Associate Justice of the Michigan Supreme Court
- In office January 1, 1983 – January 1, 2015
- Succeeded by: Richard H. Bernstein

Chief Justice of the Michigan Supreme Court
- In office 1991–1995

Judge of the Michigan Court of Appeals
- In office 1975–1982

Judge of the Michigan 54-A District Court
- In office 1973–1975

Personal details
- Born: October 21, 1940 Lansing, Michigan, U.S.
- Died: May 20, 2025 (aged 84)
- Party: Democratic
- Spouse: Patricia
- Relations: Jerome Cavanagh (brother)
- Children: Megan Cavanagh
- Education: University of Detroit (BA, LLB)

= Michael Cavanagh (judge) =

American judge (1940–2025)

Michael Francis Cavanagh (October 21, 1940 – May 20, 2025) was an American justice of the Michigan Supreme Court.

==Life and career==
Cavanagh was born in Lansing, Michigan, U.S. and a younger brother of Jerome Cavanagh who was Mayor of Detroit in the 1960s.
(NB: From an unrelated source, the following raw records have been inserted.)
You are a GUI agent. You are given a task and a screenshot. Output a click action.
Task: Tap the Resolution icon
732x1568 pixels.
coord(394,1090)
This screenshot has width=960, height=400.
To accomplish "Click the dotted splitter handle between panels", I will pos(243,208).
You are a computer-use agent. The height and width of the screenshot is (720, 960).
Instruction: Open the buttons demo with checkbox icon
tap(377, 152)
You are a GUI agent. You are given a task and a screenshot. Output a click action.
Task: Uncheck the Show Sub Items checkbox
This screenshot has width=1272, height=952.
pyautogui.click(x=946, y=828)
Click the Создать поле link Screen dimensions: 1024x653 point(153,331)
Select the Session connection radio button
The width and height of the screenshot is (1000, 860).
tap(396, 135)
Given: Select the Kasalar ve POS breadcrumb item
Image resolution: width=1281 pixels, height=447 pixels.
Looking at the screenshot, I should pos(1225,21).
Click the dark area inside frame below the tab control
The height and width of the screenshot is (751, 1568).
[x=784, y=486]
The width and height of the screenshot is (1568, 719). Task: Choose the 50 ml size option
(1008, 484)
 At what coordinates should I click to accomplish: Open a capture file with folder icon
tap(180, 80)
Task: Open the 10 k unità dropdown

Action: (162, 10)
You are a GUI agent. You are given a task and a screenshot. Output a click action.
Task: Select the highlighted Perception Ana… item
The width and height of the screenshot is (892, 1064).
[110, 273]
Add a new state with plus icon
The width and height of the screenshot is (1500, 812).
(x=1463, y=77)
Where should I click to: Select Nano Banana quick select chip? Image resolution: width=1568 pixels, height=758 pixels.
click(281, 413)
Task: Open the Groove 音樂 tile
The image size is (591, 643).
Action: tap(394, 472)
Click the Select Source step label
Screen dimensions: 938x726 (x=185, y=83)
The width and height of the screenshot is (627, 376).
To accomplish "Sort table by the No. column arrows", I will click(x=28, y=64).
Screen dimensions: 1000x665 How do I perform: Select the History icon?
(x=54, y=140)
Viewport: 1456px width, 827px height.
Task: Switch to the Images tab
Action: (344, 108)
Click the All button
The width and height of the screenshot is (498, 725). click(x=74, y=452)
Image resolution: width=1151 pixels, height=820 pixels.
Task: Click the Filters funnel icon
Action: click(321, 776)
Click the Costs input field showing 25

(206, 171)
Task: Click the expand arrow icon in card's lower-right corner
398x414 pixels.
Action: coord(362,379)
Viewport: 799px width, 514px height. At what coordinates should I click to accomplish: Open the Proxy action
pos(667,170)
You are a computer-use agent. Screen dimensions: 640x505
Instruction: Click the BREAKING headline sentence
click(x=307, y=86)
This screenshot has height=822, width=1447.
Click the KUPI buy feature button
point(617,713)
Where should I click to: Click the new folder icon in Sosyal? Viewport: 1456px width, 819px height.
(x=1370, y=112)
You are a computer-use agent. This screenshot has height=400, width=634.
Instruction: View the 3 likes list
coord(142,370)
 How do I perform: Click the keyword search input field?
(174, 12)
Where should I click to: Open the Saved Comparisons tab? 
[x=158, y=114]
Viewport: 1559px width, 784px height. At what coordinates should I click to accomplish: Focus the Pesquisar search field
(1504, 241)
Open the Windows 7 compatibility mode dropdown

He earned a B.A. degree from the University of Detroit in 1962 and his JD degree from the University of Detroit Law School in 1966.

He previously served as a judge on the Michigan Court of Appeals from 1975 to 1982. Before that, he served as Lansing City Attorney and as a District Court judge.

Cavanagh served as chief justice from 1991 to 1995.

In November 2018, his daughter, Megan Cavanagh, was elected as an associate justice of the Michigan Supreme Court, and became the first child to have joined her parent as a member of the Court since 1857. He died on May 20, 2025, at the age of 84.